- [Your goal] Among the records that follow, find the line with "Image resolution: width=645" and the line with "Click the 共享". Set down those lines and all lines between them exactly, without adding anything.

- [Input material]
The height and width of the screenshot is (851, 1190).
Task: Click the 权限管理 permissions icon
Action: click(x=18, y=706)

---

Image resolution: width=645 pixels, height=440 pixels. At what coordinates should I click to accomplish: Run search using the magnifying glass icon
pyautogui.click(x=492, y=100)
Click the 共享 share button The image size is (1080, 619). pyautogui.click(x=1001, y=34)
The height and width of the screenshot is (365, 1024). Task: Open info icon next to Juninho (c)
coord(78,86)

- [Response to the task]
Image resolution: width=645 pixels, height=440 pixels. At what coordinates should I click to accomplish: Run search using the magnifying glass icon
pyautogui.click(x=492, y=100)
Click the 共享 share button The image size is (1080, 619). pyautogui.click(x=1001, y=34)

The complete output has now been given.